O reajuste anual dos planos de saúde de assistência médica individuais/familiares terá o índice máximo de 5,11%. A decisão foi aprovada nesta sexta-feira (29/5) pela Agência Nacional de Saúde Suplementar (ANS).
O percentual de 5,11% é o menor já aprovado pela ANS, com exceção de 2021, que teve reajuste negativo em razão da redução do uso dos serviços de saúde durante o período de isolamento social da covid-19, o que levou à diminuição dos custos das operadoras.

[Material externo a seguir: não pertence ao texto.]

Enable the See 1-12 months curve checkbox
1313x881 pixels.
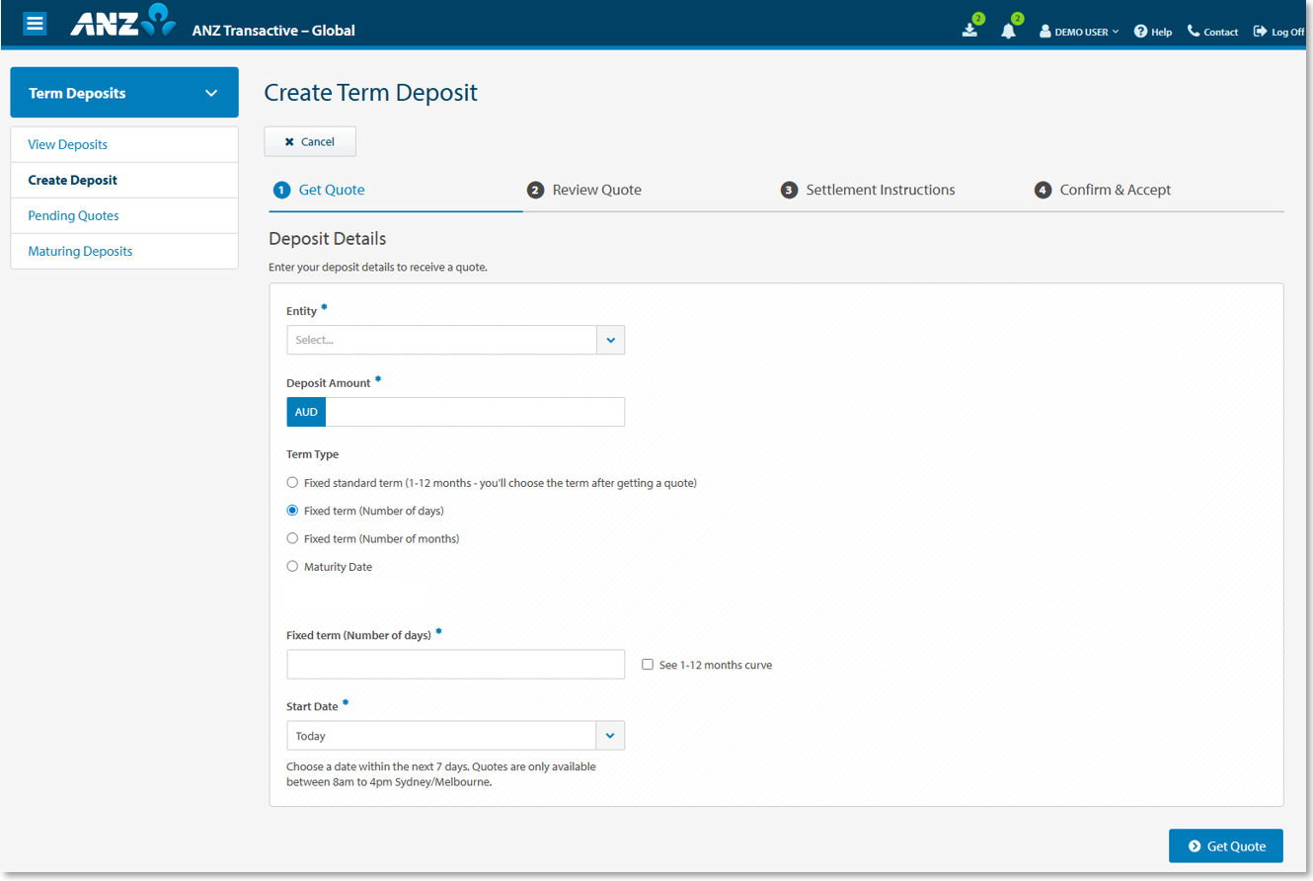pos(648,664)
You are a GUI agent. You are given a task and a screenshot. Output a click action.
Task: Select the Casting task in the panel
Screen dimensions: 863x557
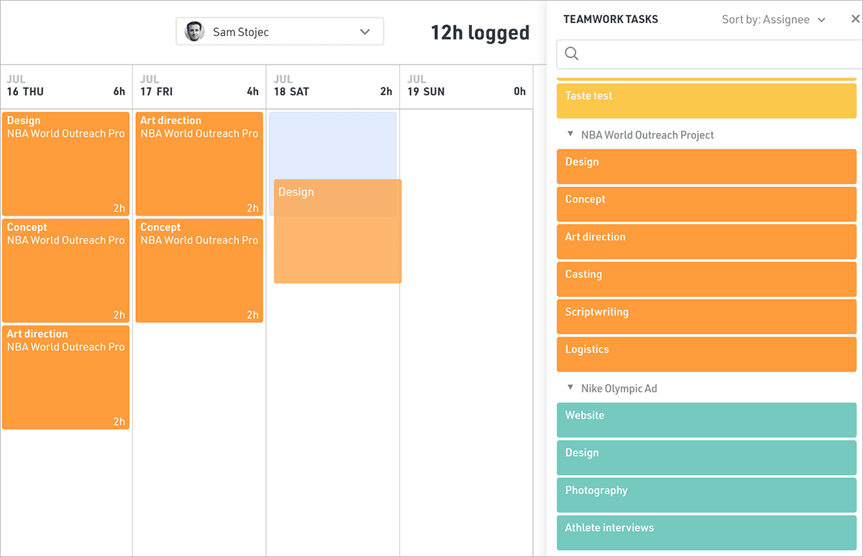[x=706, y=279]

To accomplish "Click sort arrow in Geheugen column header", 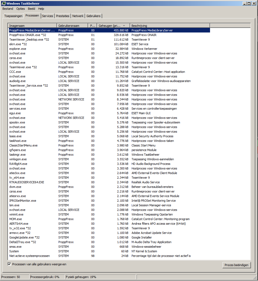I will tap(124, 26).
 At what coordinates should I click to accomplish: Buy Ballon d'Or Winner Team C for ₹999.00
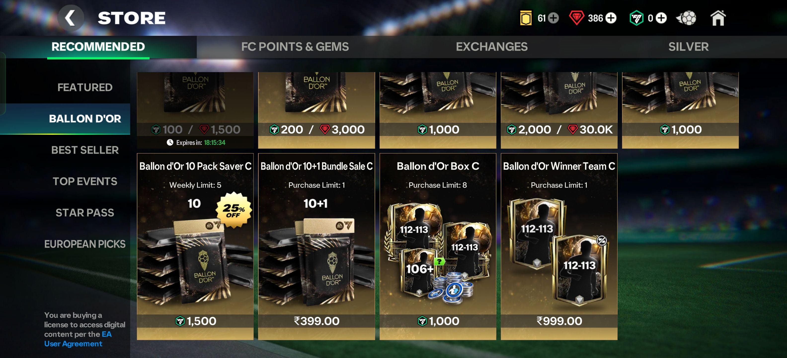coord(559,321)
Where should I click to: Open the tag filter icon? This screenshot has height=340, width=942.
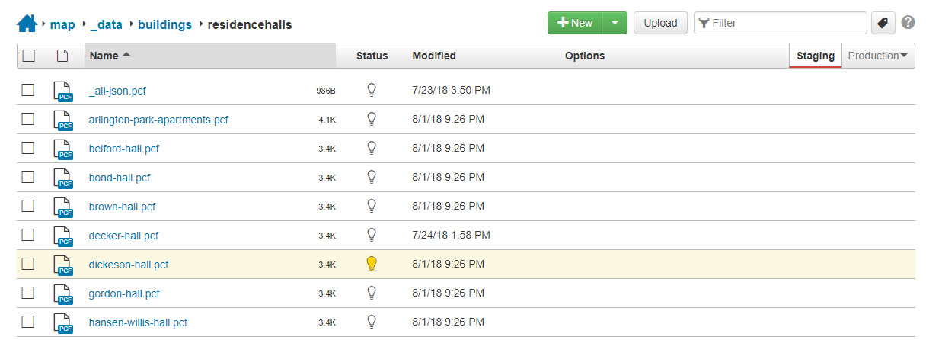pos(883,23)
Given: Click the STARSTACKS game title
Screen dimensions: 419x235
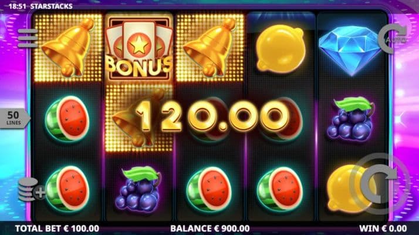Looking at the screenshot, I should (x=51, y=6).
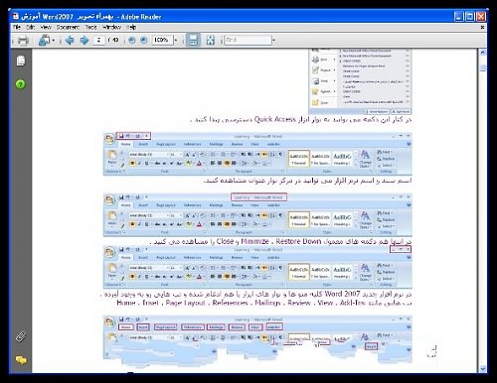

Confira os reajustes dos últimos anos:
- 2022: 15,5%
- 2023: 9,63%
- 2024: 6,91%
- 2025: 6,06%
O índice se aplica a cerca de 7,7 milhões de beneficiários, o equivalente a 14,5% dos 52,9 milhões de consumidores de planos de assistência médica no Brasil (dados de março de 2026), e é válido para os contratos regulamentados — firmados a partir de 1º de janeiro de 1999 ou adaptados à Lei nº 9.656/1998.
De acordo com o órgão regulador, a aplicação do reajuste anual só pode ser feita pela operadora no mês de aniversário do contrato (data de contratação do plano). Para os contratos com aniversário em maio e junho, a cobrança deverá começar em julho ou, no máximo em agosto, retroagindo até o mês de aniversário.